Weiser states in a cease-and-desist letter issued to the company [] that it is in violation of the Colorado Consumer Protection Act for misrepresenting the certification and approval of each of their testing sites in the state. Knowingly failing to protect the health and safety of consumers may also violate the CCPA’s prohibition of unfair or unconscionable acts and practices, a new provision in the law added in 2019 when Weiser worked with the state legislature to strengthen the state’s consumer protection laws.

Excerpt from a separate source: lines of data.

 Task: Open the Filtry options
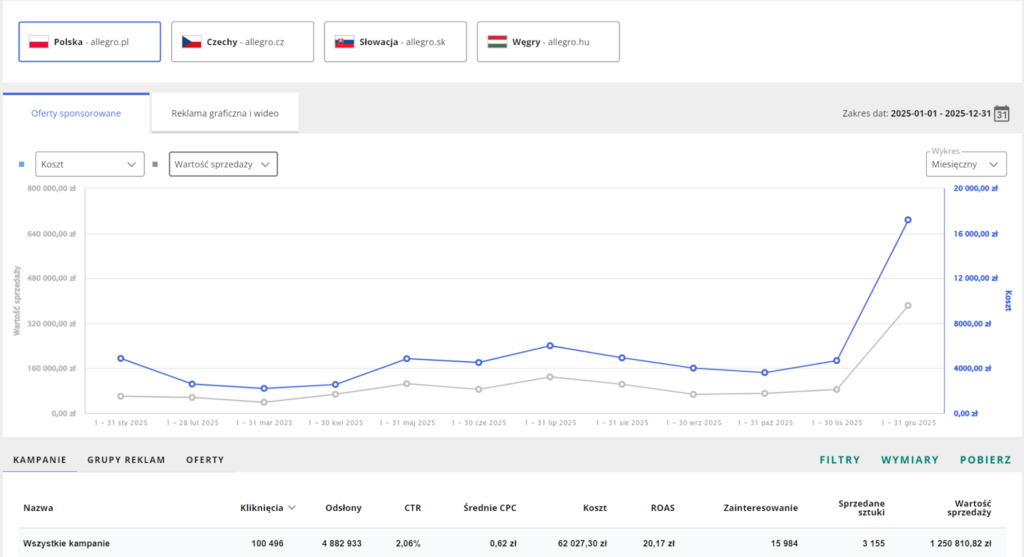839,460
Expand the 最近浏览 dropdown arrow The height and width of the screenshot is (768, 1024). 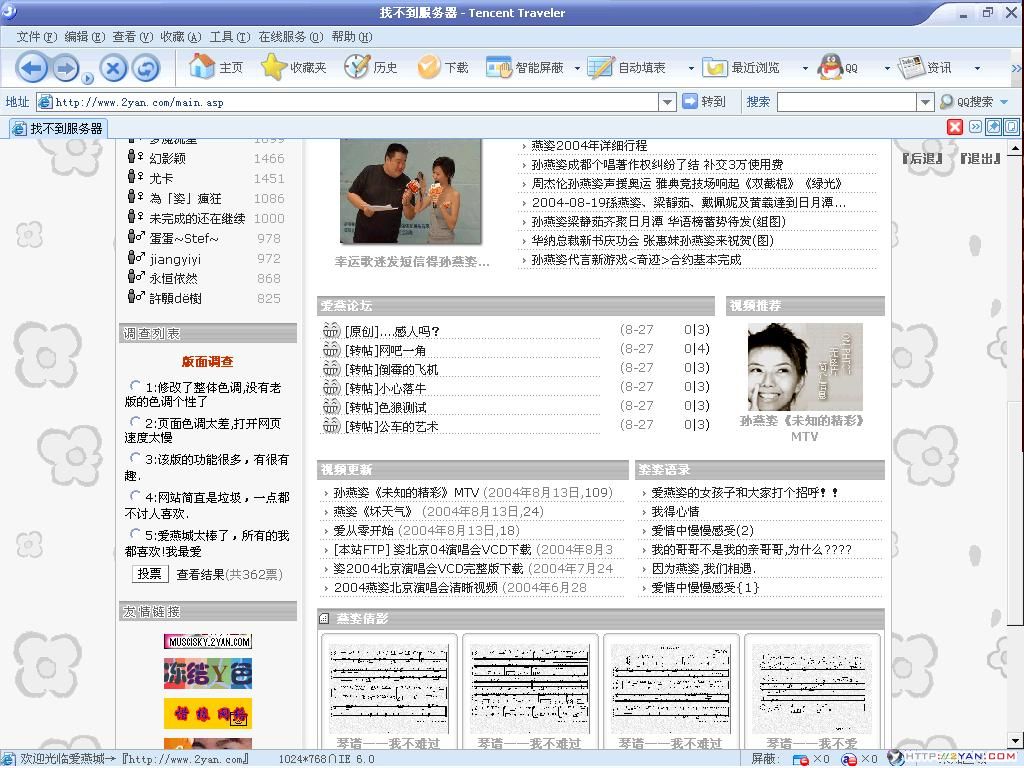[x=806, y=67]
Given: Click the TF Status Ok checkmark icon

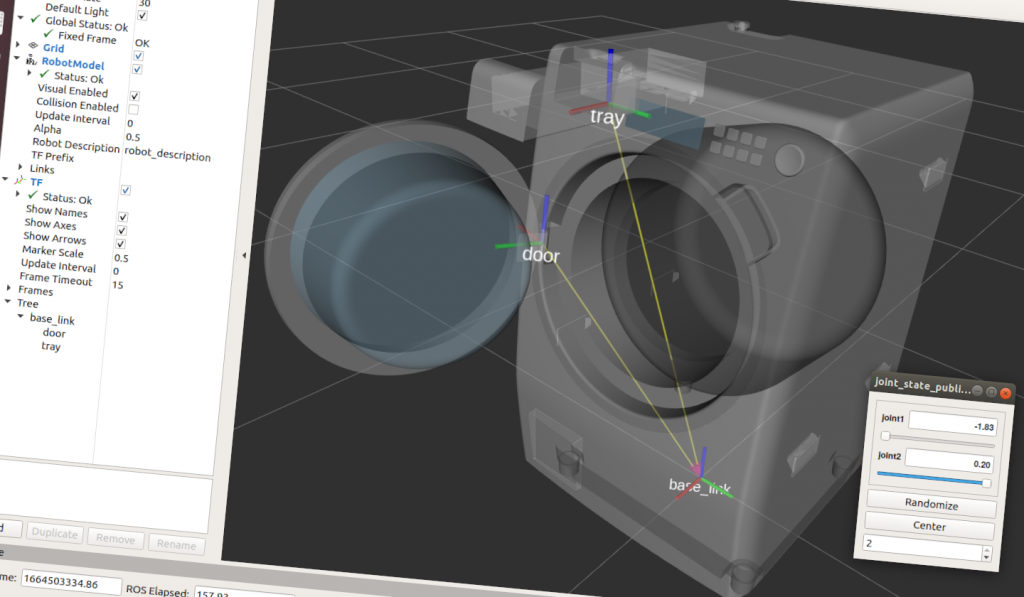Looking at the screenshot, I should (33, 195).
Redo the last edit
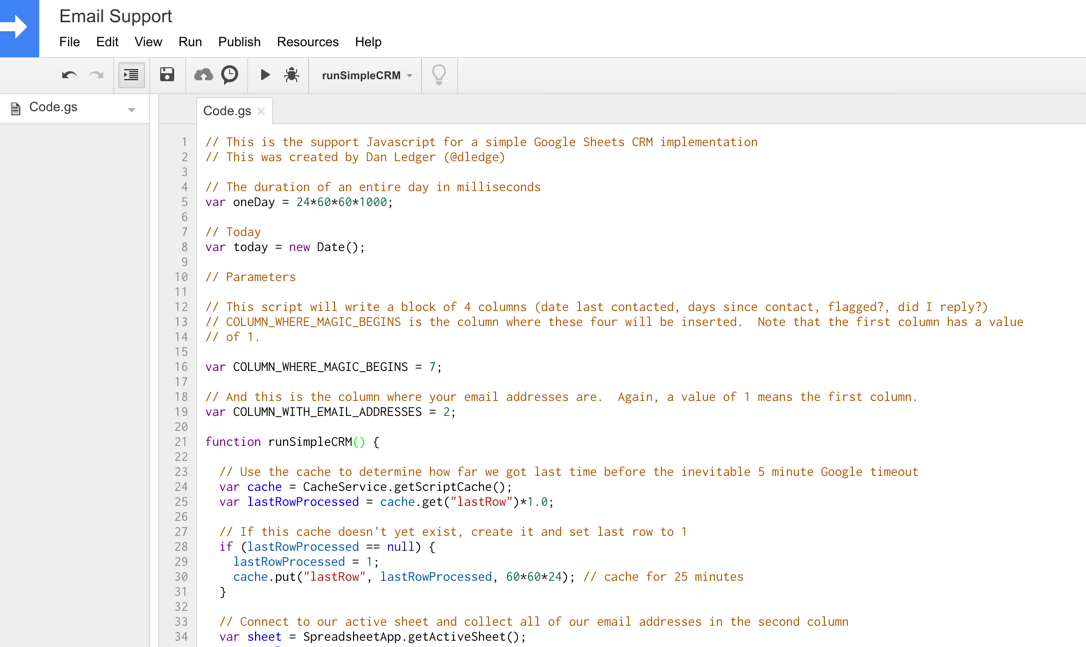The height and width of the screenshot is (647, 1086). click(x=96, y=74)
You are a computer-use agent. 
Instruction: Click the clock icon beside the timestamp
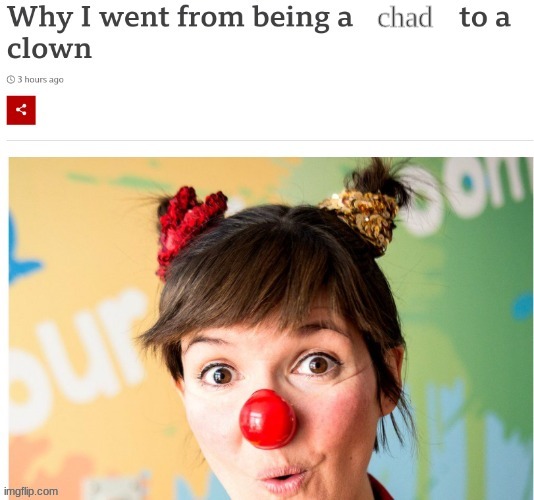(x=11, y=79)

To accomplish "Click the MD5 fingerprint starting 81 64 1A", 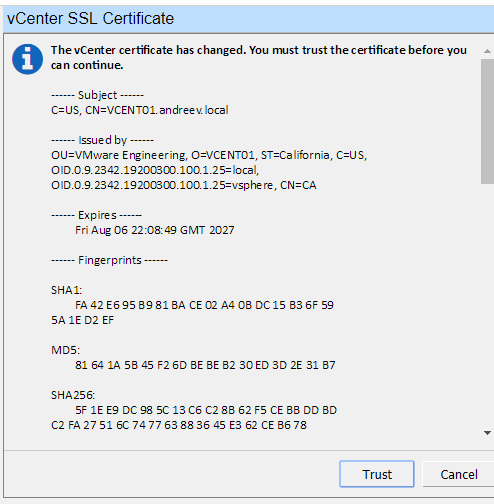I will pos(205,365).
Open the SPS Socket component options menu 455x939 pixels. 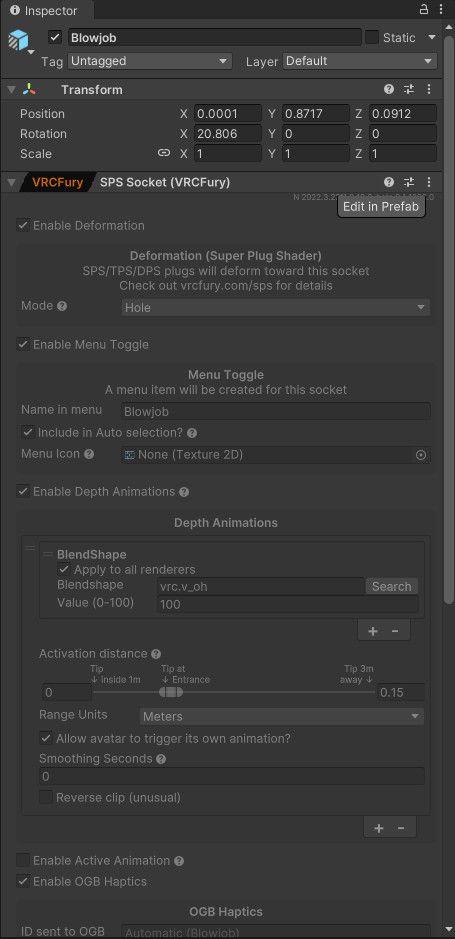click(x=429, y=182)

In a second cease-and-desist letter sent on behalf of CDPHE [], Weiser says that the company is violating state public health orders that require entities performing COVID-19 testing in the state to report all test results, test result information, and cases of disease to CDPHE through the agency’s electronic laboratory reporting platform or through other CDPHE-approved methods. It is unlawful to violate, disobey, or disregard public health laws or lawful public health orders or regulations.

“The public needs to be able to have confidence and trust in testing sites. We’re thankful for the swift help of the Department of Law in halting these testing operations, protecting consumers, and ensuring public health orders are followed. We want Coloradans to know there are over 150 state-run community testing sites available and encourage them to keep getting tested to help slow the spread of COVID-19,” said Scott Bookman, Incident Commander, COVID-19 Response.

Weiser ordered the Center for COVID Control to stop operating each of its testing locations until it can demonstrate that the sites have all necessary certifications and are following the legal requirements to operate testing sites in Colorado.

The attorney general’s office may take further legal action if the company fails to comply with the cease-and-desist orders, the letters warn.